The LMB executive election formed part of the Landscapes and Environmental Agility across the Nation (LEAN) project that is funded by the European Union and implemented by World Vision Ghana, Rainforest Alliance, Tropenbos Ghana, and EcoCare Ghana. Joseph Edwin Yelkabong, the LEAN Project Manager with World Vision Ghana, said that until the election, some individuals volunteered to be interim executives, but it was important to conduct the election by ballot under the supervision of the Electoral Commission to make it legal and binding.
He said the role of the executives includes serving as the main decision-making body in managing, monitoring, and controlling forest access in production areas in the district as well as surrounding forest reserves.
“The rationale is to elect these people into office, hold them accountable, and also support them to also hold duty bearers accountable as well as create serious awareness when it comes to environmental issues”, he added.
According to Mr. Yelkabong, the World Vision EU LEAN project seeks to directly contribute to the national efforts of conserving biodiversity, improving the livelihoods of smallholder farmers, increasing climate change resilience, and reducing emissions from land use changes in the savannah, high forests, and transition zones of Ghana.
He added that the project facilitated the establishment of the Landscape Management Board (LMB) as a landscape governance model with the participation of key stakeholders to adopt a community-based natural resource governance structure in the Savannah landscape.
The elected executive council members will lead the LMB in the district for two years.
The elected Chairman, Robert Dampare, thanked cluster committee members for the confidence they reposed in him and promised to galvanize support from the community level to protect the environment. He emphasized the need for the assembly to pass laws that can severely punish people found to be destroying the environment.

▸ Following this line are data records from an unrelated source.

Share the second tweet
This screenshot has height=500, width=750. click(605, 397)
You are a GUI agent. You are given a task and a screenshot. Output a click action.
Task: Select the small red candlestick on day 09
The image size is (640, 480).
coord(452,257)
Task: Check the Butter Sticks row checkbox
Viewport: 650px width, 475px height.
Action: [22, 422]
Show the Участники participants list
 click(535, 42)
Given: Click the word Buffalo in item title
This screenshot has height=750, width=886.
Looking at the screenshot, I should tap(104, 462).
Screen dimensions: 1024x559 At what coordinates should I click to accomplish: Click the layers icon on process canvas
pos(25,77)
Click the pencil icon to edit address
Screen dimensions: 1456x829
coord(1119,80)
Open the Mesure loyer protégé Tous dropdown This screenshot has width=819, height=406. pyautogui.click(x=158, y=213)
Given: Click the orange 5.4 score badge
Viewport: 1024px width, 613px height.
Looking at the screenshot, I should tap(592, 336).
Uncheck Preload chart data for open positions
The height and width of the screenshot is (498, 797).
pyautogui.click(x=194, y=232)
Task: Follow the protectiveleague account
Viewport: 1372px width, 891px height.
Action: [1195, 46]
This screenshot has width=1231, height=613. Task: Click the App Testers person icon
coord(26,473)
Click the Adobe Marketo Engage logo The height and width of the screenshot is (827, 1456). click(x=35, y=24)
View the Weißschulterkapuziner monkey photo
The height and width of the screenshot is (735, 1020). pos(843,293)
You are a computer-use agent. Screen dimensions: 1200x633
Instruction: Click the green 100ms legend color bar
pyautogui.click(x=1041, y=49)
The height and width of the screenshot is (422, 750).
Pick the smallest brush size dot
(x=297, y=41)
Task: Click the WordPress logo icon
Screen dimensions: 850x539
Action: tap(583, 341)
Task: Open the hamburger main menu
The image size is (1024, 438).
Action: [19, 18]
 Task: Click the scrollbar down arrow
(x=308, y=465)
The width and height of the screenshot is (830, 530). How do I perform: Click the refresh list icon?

The EU LEAN project has trained fire volunteers in 22 out of the 25 project communities of the district to help control bushfires. Other officials present during the election included staff of the District Assembly, the Forestry Services Division, and the Ghana National Fire Service. The District Fire Commander, Boniface Awiah, lauded the EU LEAN project, saying the activities of the trained fire volunteers are augmenting the work of his department.
“If you look at the communities where we have done these training, we have realized that over the years there has been some reduction in bush fire incidents because these fire volunteers are there to ensure that when fires begin, they are able to nip them in the bud.”
Assistant District Manager of the Forestry Division in Charge of Navrongo Forest District said the activities of the volunteers will help to protect the 50 hectares of trees planted in the the Kassena-Nankana West District against bushfires and animal grazing.